— START Document section —

Hit-or-Miss {#tutorial_hitOrMiss}
=================================

Goal
----

In this tutorial you will learn how to find a given configuration or pattern in a binary image by using the Hit-or-Miss transform (also known as Hit-and-Miss transform).
This transform is also the basis of more advanced morphological operations such as thinning or pruning.

We will use the OpenCV function @ref cv::morphologyEx.



Hit-or-Miss theory
-------------------

Morphological operators process images based on their shape. These operators apply one or more *structuring elements* to an input image to obtain the output image.
The two basic morphological operations are the *erosion* and the *dilation*. The combination of these two operations generate advanced morphological transformations such as *opening*, *closing*, or *top-hat* transform.
To know more about these and other basic morphological operations refer to previous tutorials @ref tutorial_erosion_dilatation "here" and @ref tutorial_opening_closing_hats "here".

The Hit-or-Miss transformation is useful to find patterns in binary images. In particular, it finds those pixels whose neighbourhood matches the shape of a first structuring element \f$B_1\f$
while not matching the shape of a second structuring element \f$B_2\f$ at the same time. Mathematically, the operation applied to an image \f$A\f$ can be expressed as follows:
\f[
    A\circledast B = (A\ominus B_1) \cap (A^c\ominus B_2)
\f]

Therefore, the hit-or-miss operation comprises three steps:
    1. Erode image \f$A\f$ with structuring element \f$B_1\f$.
    2. Erode the complement of image \f$A\f$ (\f$A^c\f$) with structuring element \f$B_2\f$.
    3. AND results from step 1 and step 2.

The structuring elements \f$B_1\f$ and \f$B_2\f$ can be combined into a single element \f$B\f$. Let's see an example:
![Structuring elements (kernels). Left: kernel to 'hit'. Middle: kernel to 'miss'. Right: final combined kernel](images/hitmiss_kernels.png)

— END Document section —
— START Collected material —

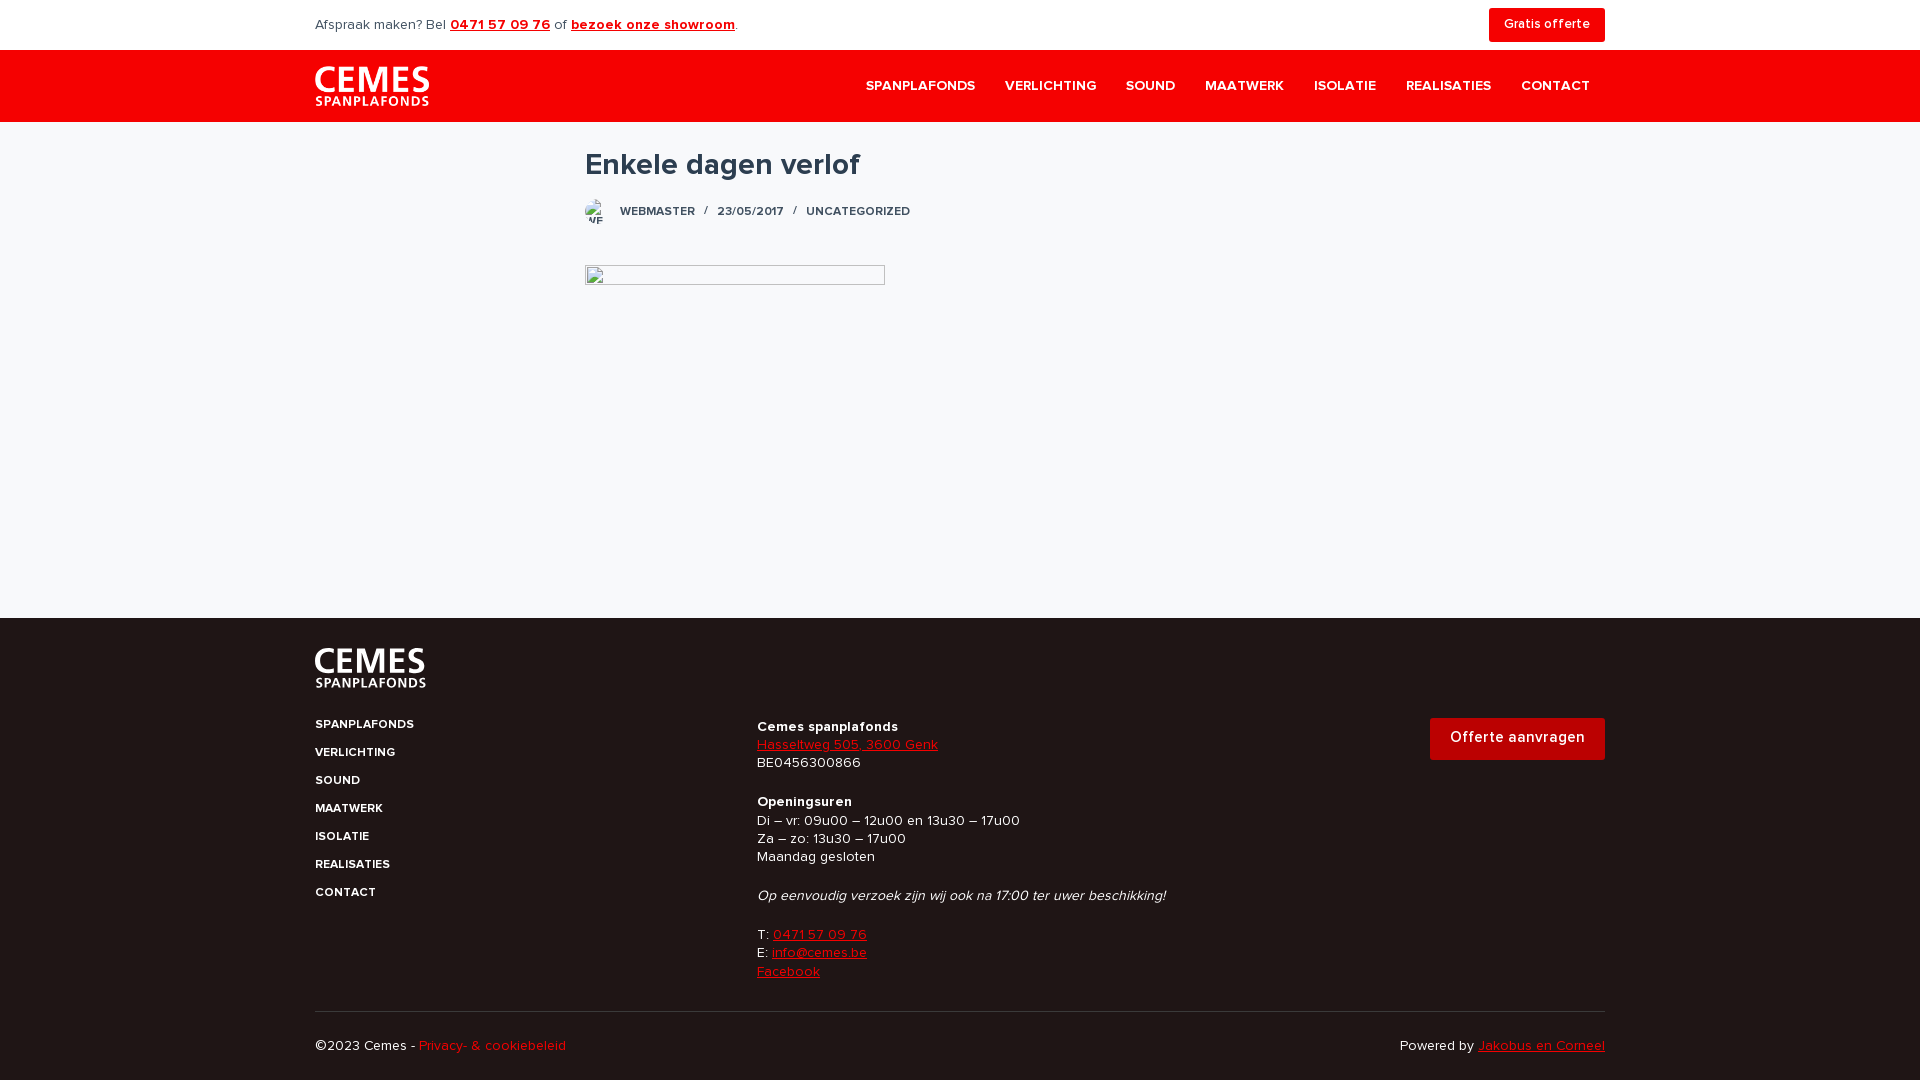 This screenshot has width=1920, height=1080. What do you see at coordinates (1556, 86) in the screenshot?
I see `CONTACT` at bounding box center [1556, 86].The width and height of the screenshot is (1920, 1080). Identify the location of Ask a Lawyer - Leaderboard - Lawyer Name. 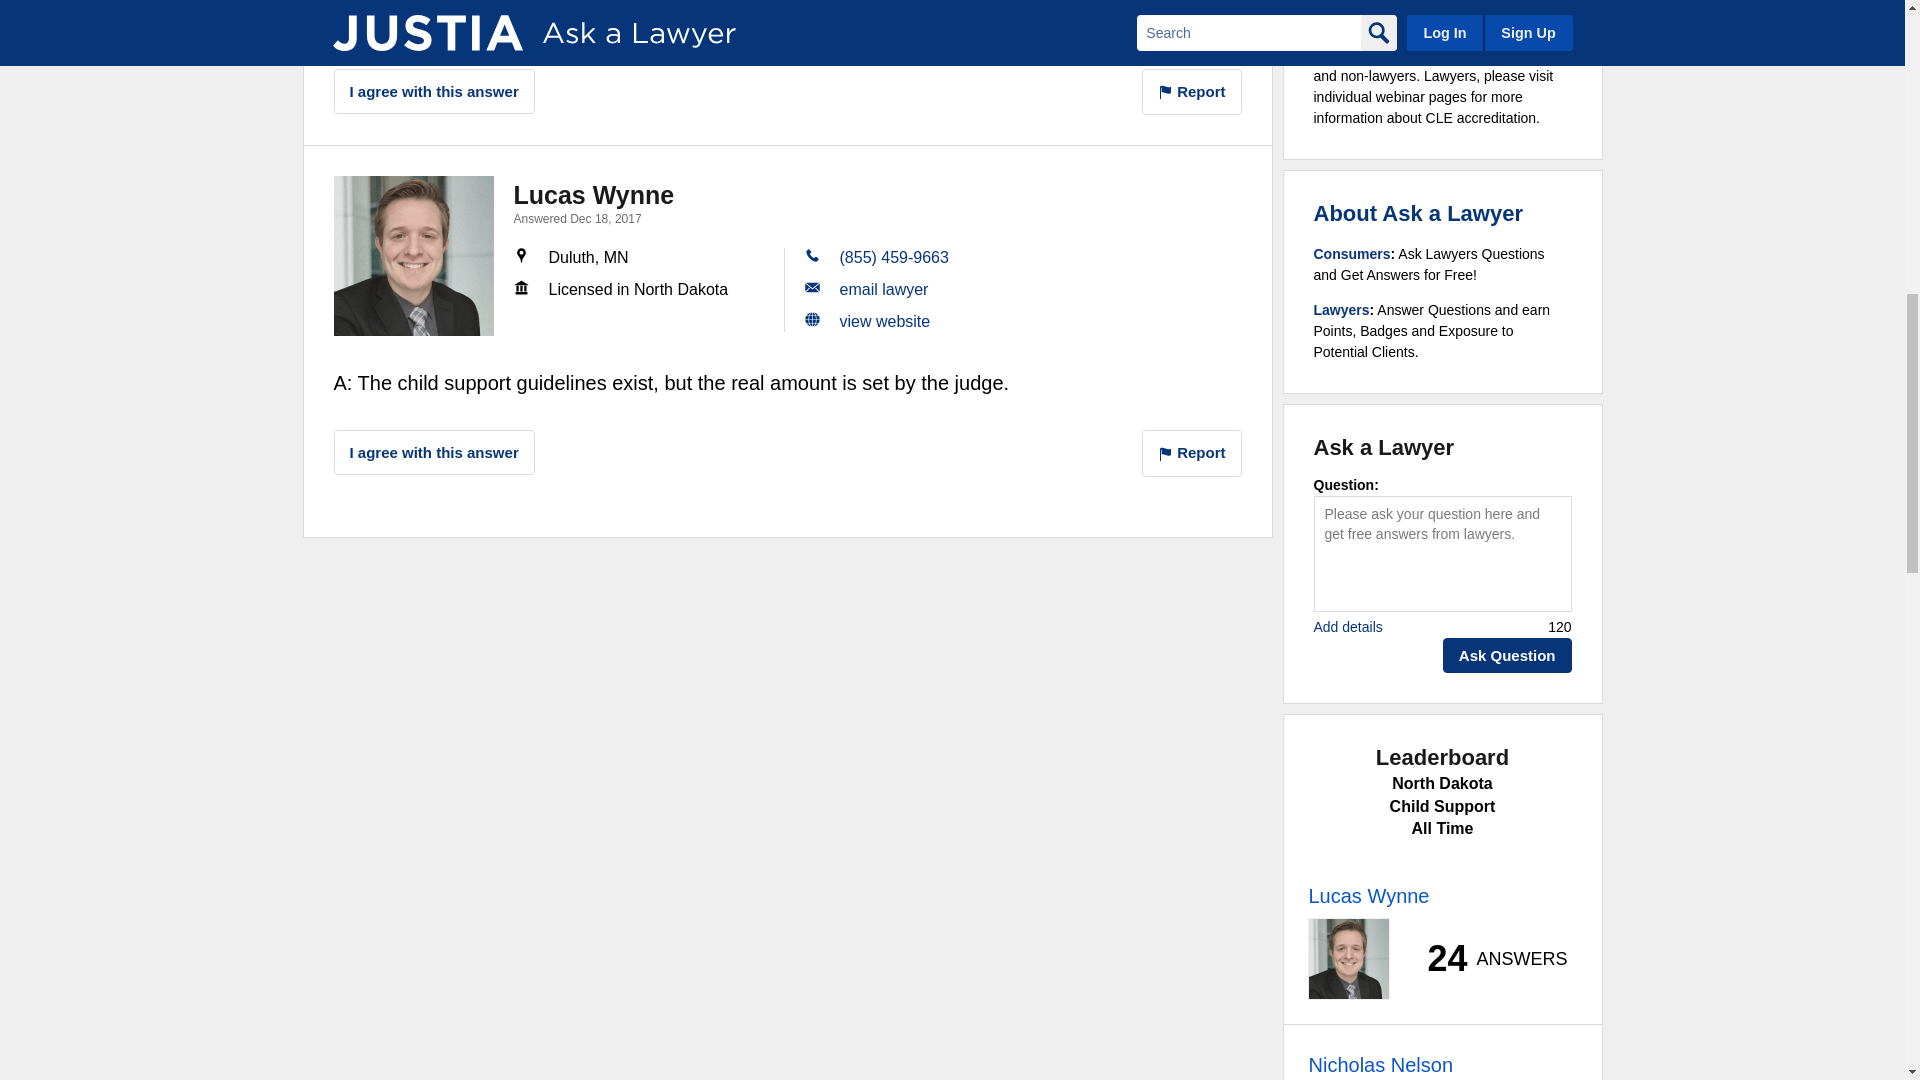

— END Collected material —

• Direction
Write the next part of the Hit-or-Miss transform tutorial, starting right after the combined-kernel figure.

• Result of this exercise
In this case, we are looking for a pattern in which the central pixel belongs to the background while the north, south, east, and west pixels belong to the foreground. The rest of pixels in the neighbourhood can be of any kind, we don't care about them. Now, let's apply this kernel to an input image:

![Input binary image](images/hitmiss_input.png)
![Output binary image](images/hitmiss_output.png)

You can see that the pattern is found in just one location within the image.


Code
----

The code corresponding to the previous example is shown below. You can also download it from
[here](https://github.com/opencv/opencv/tree/master/samples/cpp/tutorial_code/ImgProc/HitMiss.cpp)
@include samples/cpp/tutorial_code/ImgProc/HitMiss.cpp

As you can see, it is as simple as using the function @ref cv::morphologyEx with the operation type @ref cv::MORPH_HITMISS and the chosen kernel.

Other examples
--------------

Here you can find the output results of applying different kernels to the same input image used before:

![Kernel and output result for finding top-right corners](images/hitmiss_example2.png)
![Kernel and output result for finding left end points](images/hitmiss_example3.png)

Now try your own patterns!